Buyers: What to Do When You Lose Your Job While In Escrow
Life doesn’t stop during escrow. As nice as it would be for a homebuyer to be able to press pause on all non-real estate matters during that 30 days, the reality is that people still travel, give birth and get married (and divorced!) during escrow -- just like any other month of their lives.
Unfortunately, it has become more common than ever to hear of a buyer actually losing their job while they are in escrow. It’s enough to make a normally sane buyer go all the way off the deep end.
The Client. Recently, a very savvy and financially mature couple I was working with was totally shocked when the bride-to-be was pink slipped when her employer, a major bank, was bought by another bank. She was quite high-level and had been repeatedly assured that her position would be essential, no matter what went down with the company. So the news of her layoff hit her like a ton of bricks, though she was given several months’ notice of her impending unemployment.
The pair -- whose deal was just five days into escrow -- called me up with a barrage of questions:
- Would they lose their deposit if they backed out of the deal?
- Would they still qualify if they moved forward?
- What about if they downsized their house hunting criteria, backed out of this deal and kept looking? How easy would it be to find something else and would they be able to get a mortgage once they did?
- What in the heck should they do now?
The Workaround. After reminding them that they were in the unusual position, due to their smart saving habits and their conservative mortgage decision-making, to be able to afford their projected monthly payment for a couple of years, even if she remained unemployed, we decided to get systematic and address these issues in turn:
- We had not removed any contingencies yet, so they had another 12 days to make a decision about whether to move forward. During that time, they could get their deposit money back.
- Many lenders check that you are still employed as late as the day prior to funding. But since my client was still going to be employed for several months, they could certainly still qualify for this loan. The real issue was whether they felt comfortable making such an obligation in the shadow of the impending decrease in income.
- With so much on the market, and their very discriminating tastes, my professional opinion was that they should expect it to take several months of further house hunting to find something else. It took them 90 days or so to find this one, and it’s a lot harder to be happy with something less expensive than what you’ve seen before! I sent them off to the mortgage broker to see how much they could qualify for taking her income totally out of the equation, then sent them a bunch of listings in that reduced price range.

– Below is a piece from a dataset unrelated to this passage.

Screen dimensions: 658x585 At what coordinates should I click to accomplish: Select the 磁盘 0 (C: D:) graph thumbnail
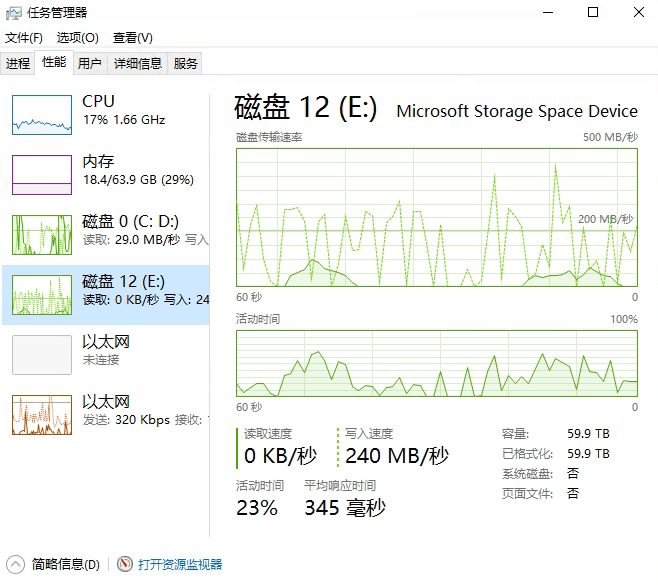click(x=41, y=234)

The only question I could not definitively answer was the big one: what should they do? That was entirely up to them and their comfort level. Ordinarily, I would have advised them to run -- not walk -- from the deal, do not pass go, but do collect your earnest money deposit. But because they were able to cover the payments without her income, she had some good job prospects already lined up, they had a deep cushion of savings, and she still had severance pay and unemployment benefits coming to her, I didn’t feel the need to be heavy-handed in my advice. Close the deal or back out -- either decision made sense, and I would faithfully execute whatever choice they made.
The Result. They were smart folks with a history of making smart financial decisions, and I was confident they would do so in this case too. And they did. They decided to back out of that deal and wait until she got another job to find another place. Fast forward about six weeks -- she got another, better position and the house hunt is back on!